--- What you will do ---
Revise all the records below, changing every "screenshot" to "screen capture" and leaving everything else unchanged.

--- Available data ---
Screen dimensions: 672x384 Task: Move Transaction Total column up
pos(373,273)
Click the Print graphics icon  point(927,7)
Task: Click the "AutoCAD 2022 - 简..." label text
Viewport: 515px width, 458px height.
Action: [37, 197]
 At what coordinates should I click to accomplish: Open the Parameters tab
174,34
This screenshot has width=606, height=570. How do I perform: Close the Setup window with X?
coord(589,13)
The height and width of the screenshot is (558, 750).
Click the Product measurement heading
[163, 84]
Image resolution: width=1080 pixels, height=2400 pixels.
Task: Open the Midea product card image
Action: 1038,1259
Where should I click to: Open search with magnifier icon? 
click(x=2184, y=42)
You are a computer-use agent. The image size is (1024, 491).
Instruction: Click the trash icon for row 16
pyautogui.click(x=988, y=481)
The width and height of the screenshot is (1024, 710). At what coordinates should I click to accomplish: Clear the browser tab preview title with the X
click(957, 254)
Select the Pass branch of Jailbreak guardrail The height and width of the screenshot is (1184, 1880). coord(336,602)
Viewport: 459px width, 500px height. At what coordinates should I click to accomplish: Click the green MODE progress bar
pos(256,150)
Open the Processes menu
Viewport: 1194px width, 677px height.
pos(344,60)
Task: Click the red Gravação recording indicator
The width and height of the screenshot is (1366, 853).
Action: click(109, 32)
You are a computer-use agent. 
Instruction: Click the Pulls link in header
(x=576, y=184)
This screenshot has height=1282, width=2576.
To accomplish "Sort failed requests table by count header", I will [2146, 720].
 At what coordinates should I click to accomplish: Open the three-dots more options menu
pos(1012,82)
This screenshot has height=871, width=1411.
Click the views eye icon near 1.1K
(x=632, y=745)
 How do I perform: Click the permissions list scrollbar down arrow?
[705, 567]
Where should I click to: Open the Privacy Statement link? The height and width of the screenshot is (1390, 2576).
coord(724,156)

--- Task response ---
Screen dimensions: 672x384 Task: Move Transaction Total column up
pos(373,273)
Click the Print graphics icon  point(927,7)
Task: Click the "AutoCAD 2022 - 简..." label text
Viewport: 515px width, 458px height.
Action: [37, 197]
 At what coordinates should I click to accomplish: Open the Parameters tab
174,34
This screen capture has width=606, height=570. How do I perform: Close the Setup window with X?
coord(589,13)
The height and width of the screen capture is (558, 750).
Click the Product measurement heading
[163, 84]
Image resolution: width=1080 pixels, height=2400 pixels.
Task: Open the Midea product card image
Action: 1038,1259
Where should I click to: Open search with magnifier icon? 
click(x=2184, y=42)
You are a computer-use agent. The image size is (1024, 491).
Instruction: Click the trash icon for row 16
pyautogui.click(x=988, y=481)
The width and height of the screen capture is (1024, 710). At what coordinates should I click to accomplish: Clear the browser tab preview title with the X
click(957, 254)
Select the Pass branch of Jailbreak guardrail The height and width of the screen capture is (1184, 1880). coord(336,602)
Viewport: 459px width, 500px height. At what coordinates should I click to accomplish: Click the green MODE progress bar
pos(256,150)
Open the Processes menu
Viewport: 1194px width, 677px height.
pos(344,60)
Task: Click the red Gravação recording indicator
The width and height of the screen capture is (1366, 853).
Action: click(109, 32)
You are a computer-use agent. 
Instruction: Click the Pulls link in header
(x=576, y=184)
This screen capture has height=1282, width=2576.
To accomplish "Sort failed requests table by count header", I will [2146, 720].
 At what coordinates should I click to accomplish: Open the three-dots more options menu
pos(1012,82)
This screen capture has height=871, width=1411.
Click the views eye icon near 1.1K
(x=632, y=745)
 How do I perform: Click the permissions list scrollbar down arrow?
[705, 567]
Where should I click to: Open the Privacy Statement link? The height and width of the screen capture is (1390, 2576).
coord(724,156)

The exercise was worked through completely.